There were moments I was white knuckling it, I promise you. A bad day at work traditionally means self-comforting through chocolate. One day I was literally CRYING because I wanted cookies so bad. I promised myself I could have ANYTHING for dinner, anything at all -pizza, Cajun BBQ, mac n cheese, ANYTHING that wasn't sugar. After I got home and cried some more, I decided to just eat what I had in the house, which is all very practical and "clean" as the trainers say.
So, this very un-pretty addiction I have is pretty hard to break. Sometimes I have to breathe through it. Sometimes I have to just Feel My Feelings, being unable to numb out in sugar and junk food. Feel. Acknowledge. Release.
As with every junkie, I want it most when I am hurting, lonely, sad or overwhelmed. I spent all last year relying more on sugar to get through my life than God, and my commitment for this year has been to reverse that.

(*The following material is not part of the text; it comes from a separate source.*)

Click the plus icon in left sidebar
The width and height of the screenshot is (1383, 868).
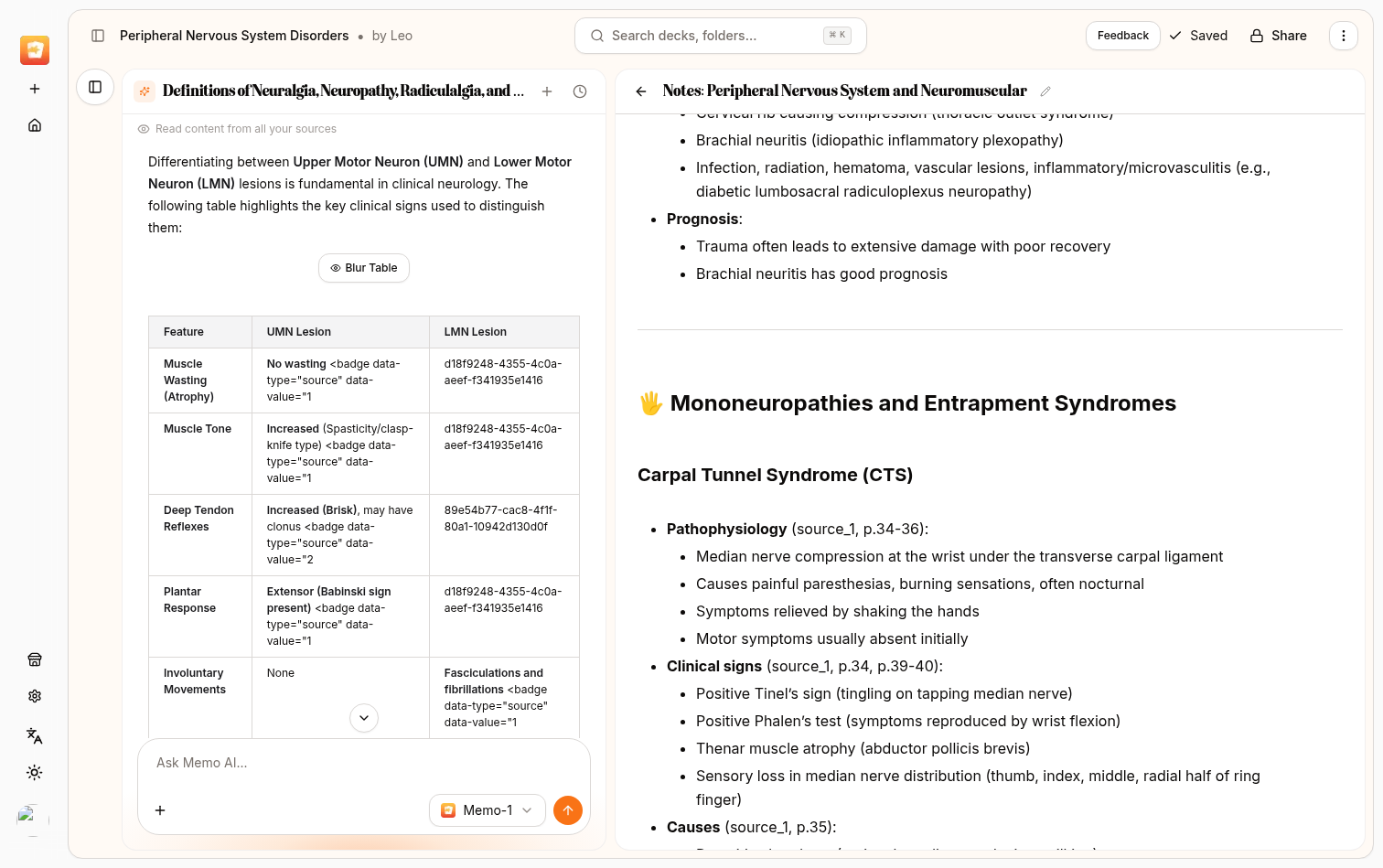click(35, 89)
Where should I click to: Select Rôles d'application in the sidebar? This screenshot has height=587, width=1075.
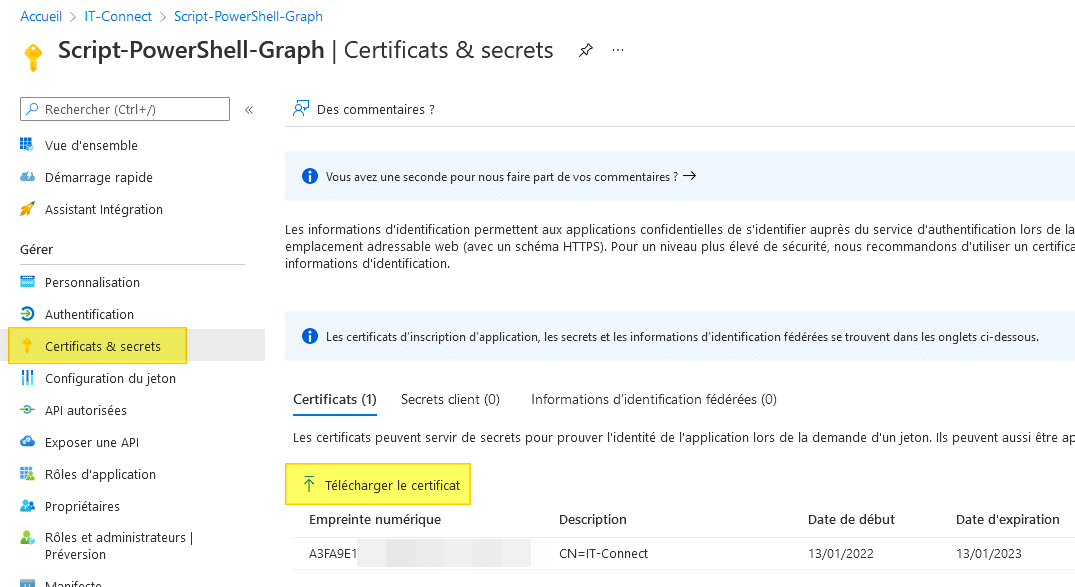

So there I am, feeling slightly stupid as I offer up my anger, hurt, sadness, disappointment, craving for sugar, and say, "Jesus, I got nothing. I know you are here. Thank you for everything and everybody I have in my life. Help me rely on you."
So here is what I see developing in my life as I walk away from this addiction and toward the person God created me to be:
My mood swings are fewer and farther between. I have better control over my raw emotions. I have better control over my asthma, rarely needing my rescue inhaler. I do not know if I have lost weight, because I gave up weighing, and instead am measuring progress by obedience to the plan. But I feel better, calmer, more energetic.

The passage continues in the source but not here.